“Bisogna tutelare il gioco legale per non fare un regalo alla criminalità”. Lo afferma la deputata di Forza Italia, Benedetta Fiorini, segretario della Commissione attività produttive della Camera.

“Alcuni settori stanno ricevendo dei trattamenti ingiustificati che, nel breve e medio periodo, porteranno a delle conseguenze tragiche per l’economia”, si legge in una nota. “Penso, ad esempio, alla demonizzazione del settore del gioco legale che, non solo offre un presidio di legalità ad un settore che altrimenti verrebbe fagocitato dalla criminalità organizzata, ma consente a molti esercenti di sostenere la loro attività in maniera trasparente e rappresenta ben oltre 120mila posti di lavoro. Ancora una volta – prosegue Fiorini – lo Stato sta pensando di prelevare risorse da qui: l’ultima proposta che circola in queste ore è un aumento del prelievo sulle scommesse sportive del 30 per cento, cifra letale per qualsiasi esercente del settore e che non tiene in minima considerazione le conseguenze per tutti coloro che verrebbero impattati, a tutti i livelli. Bisogna tutelare il gioco legale altrimenti si fa un regalo alla criminalità”, sostiene la deputata di FI.
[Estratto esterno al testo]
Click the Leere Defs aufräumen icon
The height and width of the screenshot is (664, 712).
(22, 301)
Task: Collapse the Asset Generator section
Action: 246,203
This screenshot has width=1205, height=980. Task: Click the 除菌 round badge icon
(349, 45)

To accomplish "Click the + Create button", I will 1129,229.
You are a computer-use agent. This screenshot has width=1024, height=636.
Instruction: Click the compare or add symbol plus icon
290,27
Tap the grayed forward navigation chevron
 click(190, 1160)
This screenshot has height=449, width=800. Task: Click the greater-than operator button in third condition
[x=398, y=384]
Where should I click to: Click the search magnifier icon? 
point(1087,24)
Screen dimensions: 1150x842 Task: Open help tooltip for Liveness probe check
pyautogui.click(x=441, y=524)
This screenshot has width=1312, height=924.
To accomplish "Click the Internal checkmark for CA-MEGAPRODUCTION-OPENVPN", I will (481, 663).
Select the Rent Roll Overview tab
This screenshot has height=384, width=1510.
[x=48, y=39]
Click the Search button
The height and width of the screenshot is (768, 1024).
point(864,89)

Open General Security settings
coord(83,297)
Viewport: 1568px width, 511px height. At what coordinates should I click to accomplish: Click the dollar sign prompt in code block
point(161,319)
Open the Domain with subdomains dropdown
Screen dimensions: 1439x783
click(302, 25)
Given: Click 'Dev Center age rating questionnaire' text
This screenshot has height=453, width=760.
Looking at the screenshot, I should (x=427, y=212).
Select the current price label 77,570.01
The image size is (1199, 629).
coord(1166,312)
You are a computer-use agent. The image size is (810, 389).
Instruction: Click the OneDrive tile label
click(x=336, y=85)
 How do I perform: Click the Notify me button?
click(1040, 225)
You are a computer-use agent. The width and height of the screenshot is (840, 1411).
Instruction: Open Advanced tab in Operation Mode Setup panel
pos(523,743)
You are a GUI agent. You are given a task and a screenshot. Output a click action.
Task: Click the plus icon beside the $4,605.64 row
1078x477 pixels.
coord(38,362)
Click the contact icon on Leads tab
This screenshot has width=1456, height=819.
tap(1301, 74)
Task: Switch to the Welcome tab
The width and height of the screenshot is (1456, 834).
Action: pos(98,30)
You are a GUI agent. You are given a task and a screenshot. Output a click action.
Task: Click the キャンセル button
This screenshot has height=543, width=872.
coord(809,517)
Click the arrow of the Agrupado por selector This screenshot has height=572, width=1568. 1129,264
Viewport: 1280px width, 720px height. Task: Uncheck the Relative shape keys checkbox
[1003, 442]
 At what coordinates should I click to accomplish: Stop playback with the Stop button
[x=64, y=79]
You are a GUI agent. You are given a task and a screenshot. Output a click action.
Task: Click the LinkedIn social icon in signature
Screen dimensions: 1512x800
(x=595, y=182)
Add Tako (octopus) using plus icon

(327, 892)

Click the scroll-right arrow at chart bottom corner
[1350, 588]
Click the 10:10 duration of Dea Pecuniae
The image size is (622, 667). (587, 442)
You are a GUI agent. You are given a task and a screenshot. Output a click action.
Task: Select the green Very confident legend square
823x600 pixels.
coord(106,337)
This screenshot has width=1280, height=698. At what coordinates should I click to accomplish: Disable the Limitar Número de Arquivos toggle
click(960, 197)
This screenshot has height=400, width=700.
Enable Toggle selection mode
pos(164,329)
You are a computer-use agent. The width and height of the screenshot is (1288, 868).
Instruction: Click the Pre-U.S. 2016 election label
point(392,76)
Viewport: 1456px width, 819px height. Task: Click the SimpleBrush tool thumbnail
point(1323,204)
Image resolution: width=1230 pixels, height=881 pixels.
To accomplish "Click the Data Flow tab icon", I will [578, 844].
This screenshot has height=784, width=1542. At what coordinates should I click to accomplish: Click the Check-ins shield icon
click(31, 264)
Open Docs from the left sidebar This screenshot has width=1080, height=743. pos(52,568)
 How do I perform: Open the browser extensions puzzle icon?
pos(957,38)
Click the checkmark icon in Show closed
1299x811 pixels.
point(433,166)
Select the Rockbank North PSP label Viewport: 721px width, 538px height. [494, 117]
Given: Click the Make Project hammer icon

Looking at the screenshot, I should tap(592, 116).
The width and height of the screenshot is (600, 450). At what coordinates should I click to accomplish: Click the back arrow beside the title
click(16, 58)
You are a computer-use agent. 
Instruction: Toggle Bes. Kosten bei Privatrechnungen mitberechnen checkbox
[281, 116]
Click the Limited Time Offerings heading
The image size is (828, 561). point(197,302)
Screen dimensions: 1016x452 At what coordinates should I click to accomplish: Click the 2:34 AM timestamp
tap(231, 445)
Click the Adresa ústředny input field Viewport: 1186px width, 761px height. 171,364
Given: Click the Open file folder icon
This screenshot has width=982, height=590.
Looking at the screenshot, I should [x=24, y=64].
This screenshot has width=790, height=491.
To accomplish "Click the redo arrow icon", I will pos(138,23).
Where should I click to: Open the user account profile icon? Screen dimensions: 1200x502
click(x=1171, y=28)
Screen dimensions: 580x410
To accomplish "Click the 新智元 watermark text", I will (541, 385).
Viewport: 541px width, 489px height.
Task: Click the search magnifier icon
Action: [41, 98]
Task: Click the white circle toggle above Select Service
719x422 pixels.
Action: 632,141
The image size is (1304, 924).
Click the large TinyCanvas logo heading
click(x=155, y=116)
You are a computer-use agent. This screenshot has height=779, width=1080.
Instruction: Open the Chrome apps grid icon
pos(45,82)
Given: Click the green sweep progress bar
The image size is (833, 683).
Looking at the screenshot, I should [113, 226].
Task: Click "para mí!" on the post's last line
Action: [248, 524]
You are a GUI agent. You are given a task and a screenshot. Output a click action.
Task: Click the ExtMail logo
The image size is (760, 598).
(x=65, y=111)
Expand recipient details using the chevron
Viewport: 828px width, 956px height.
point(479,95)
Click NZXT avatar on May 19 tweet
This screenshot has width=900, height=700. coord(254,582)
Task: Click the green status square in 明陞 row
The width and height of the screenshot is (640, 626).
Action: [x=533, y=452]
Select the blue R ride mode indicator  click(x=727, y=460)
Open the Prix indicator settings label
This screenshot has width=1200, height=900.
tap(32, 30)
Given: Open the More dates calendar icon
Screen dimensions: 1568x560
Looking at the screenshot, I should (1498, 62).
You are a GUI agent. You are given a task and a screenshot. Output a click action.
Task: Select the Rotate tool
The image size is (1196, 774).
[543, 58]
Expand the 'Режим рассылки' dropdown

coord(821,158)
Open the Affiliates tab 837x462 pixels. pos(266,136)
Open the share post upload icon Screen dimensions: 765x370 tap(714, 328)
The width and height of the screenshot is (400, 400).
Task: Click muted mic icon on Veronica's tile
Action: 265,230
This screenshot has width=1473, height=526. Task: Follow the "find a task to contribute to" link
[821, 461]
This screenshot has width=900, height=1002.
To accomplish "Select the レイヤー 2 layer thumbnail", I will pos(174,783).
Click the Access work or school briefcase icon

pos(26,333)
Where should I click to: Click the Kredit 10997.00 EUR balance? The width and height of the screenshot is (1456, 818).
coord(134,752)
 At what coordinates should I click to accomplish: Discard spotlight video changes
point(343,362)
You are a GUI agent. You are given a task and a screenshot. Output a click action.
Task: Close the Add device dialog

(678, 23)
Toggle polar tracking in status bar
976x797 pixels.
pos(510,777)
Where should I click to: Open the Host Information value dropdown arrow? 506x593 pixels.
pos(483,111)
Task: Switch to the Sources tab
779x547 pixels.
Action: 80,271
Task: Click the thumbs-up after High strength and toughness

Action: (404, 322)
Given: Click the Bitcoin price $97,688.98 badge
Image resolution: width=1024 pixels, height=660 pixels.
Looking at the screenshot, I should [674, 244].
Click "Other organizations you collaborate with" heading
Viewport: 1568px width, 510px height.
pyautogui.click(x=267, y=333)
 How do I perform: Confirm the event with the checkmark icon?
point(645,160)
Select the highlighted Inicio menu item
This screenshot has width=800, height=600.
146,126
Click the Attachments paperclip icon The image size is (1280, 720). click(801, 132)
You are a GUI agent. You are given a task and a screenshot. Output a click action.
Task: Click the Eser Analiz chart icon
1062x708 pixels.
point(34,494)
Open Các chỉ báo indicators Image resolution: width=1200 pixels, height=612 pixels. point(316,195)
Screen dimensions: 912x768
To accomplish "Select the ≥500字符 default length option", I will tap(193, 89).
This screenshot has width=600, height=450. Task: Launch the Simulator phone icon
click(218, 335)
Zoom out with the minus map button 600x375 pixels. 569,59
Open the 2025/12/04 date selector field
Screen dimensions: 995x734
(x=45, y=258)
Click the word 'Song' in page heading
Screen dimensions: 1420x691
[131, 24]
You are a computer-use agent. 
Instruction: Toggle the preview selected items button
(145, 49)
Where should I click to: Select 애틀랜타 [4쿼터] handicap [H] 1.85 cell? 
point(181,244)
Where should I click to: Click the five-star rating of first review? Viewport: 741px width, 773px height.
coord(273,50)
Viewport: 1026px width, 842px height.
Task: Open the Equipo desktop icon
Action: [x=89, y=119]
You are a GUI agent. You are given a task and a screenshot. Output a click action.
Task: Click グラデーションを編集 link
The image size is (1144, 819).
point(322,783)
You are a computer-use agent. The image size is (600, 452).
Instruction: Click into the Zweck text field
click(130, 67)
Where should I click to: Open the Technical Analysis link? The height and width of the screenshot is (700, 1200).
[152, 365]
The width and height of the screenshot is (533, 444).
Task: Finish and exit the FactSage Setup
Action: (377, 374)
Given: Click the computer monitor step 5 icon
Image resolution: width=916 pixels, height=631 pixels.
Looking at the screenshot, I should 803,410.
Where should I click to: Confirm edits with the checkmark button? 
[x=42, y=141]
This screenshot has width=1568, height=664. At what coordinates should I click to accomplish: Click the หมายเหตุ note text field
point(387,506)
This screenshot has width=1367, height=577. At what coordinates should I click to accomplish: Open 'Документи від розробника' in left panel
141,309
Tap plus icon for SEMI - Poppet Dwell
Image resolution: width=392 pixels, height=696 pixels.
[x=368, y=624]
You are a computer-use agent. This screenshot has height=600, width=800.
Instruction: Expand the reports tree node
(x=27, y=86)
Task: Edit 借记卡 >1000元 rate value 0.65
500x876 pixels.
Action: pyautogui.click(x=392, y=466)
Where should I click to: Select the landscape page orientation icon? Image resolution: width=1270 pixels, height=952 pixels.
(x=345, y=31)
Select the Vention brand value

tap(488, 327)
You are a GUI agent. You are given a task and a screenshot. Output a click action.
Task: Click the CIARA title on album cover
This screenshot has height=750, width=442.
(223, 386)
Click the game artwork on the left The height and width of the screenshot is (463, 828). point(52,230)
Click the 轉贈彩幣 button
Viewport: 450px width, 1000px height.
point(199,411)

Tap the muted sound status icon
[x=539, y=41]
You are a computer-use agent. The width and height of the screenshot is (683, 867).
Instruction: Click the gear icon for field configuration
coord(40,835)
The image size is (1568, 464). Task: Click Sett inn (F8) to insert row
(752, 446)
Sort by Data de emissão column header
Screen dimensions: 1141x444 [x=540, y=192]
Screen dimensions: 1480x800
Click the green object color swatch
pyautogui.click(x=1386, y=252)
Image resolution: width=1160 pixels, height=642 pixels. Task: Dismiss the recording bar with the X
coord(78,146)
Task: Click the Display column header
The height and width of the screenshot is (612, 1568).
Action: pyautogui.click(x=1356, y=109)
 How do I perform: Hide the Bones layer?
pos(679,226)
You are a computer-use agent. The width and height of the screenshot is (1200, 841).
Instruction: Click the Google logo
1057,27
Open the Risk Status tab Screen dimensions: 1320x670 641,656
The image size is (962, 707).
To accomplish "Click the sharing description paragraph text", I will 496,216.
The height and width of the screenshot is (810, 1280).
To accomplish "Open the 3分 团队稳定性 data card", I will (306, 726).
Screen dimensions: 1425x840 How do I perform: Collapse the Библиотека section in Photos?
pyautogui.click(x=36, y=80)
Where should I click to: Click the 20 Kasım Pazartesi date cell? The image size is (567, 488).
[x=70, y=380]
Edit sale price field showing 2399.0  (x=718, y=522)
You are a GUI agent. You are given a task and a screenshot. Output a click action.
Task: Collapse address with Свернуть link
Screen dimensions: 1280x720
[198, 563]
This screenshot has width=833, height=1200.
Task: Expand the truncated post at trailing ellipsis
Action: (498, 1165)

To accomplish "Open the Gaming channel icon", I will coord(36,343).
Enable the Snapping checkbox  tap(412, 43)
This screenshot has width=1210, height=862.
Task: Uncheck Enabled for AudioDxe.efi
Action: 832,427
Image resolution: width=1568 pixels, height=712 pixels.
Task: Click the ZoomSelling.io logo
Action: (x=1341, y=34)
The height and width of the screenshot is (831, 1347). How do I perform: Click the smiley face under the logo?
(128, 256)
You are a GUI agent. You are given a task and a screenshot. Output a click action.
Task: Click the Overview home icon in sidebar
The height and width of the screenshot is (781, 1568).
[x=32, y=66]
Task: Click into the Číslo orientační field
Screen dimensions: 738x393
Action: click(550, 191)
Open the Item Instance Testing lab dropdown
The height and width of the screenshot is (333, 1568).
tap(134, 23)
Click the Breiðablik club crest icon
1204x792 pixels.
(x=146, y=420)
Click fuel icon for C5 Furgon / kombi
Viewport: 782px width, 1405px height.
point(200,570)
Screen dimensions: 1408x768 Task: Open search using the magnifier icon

“La situazione di stallo in cui ci sta costringendo il governo sta facendo perdere fiducia a moltissimi imprenditori – continua Fiorini – che si trovano ancora in una situazione di impossibilità nel portare avanti la propria attività. Nel concepire la fase due bisogna avere la lucidità di capire che tutti i settori che creano occupazione e risorse per lo Stato vanno trattati nello stesso modo senza preconcetti ideologici. In questo momento non c’è bisogno di nuove tasse, in nessun settore, che avrebbero effetti devastanti per chi sta già soffrendo per le chiusure. Al contrario, c’è bisogno di sostenere l’economia reale attraverso interventi mirati di sostegno alla riapertura, perché solo tramite incentivi che permettono di riportare in salute la nostra economia potremo pensare di uscire da questa crisi. Per questa ragione, abbiamo presentato una proposta di modifica al c.d. Decreto liquidità con cui chiediamo al governo di estendere di ulteriori nove settimane le norme speciali in materia di trattamento di integrazione salariale e assegno ordinario previste dal c.d. Decreto Cura Italia, in modo da consentire alle aziende di reimmettere gradualmente le risorse nel processo produttivo in maniera direttamente proporzionale alla rinnovata possibilità di generare ricavi”, conclude la deputata.